** PROBLEM STATEMENT **
Pick out each line below that contains the word "screenshot" and copy it.

** DATA SUPPLIED **
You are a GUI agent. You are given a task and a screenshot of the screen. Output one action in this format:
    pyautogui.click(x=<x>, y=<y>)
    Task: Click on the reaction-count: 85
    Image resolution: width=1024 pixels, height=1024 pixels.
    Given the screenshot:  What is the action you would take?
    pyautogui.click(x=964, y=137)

** ANSWER TO THIS PROBLEM **
You are a GUI agent. You are given a task and a screenshot of the screen. Output one action in this format:
    Given the screenshot:  What is the action you would take?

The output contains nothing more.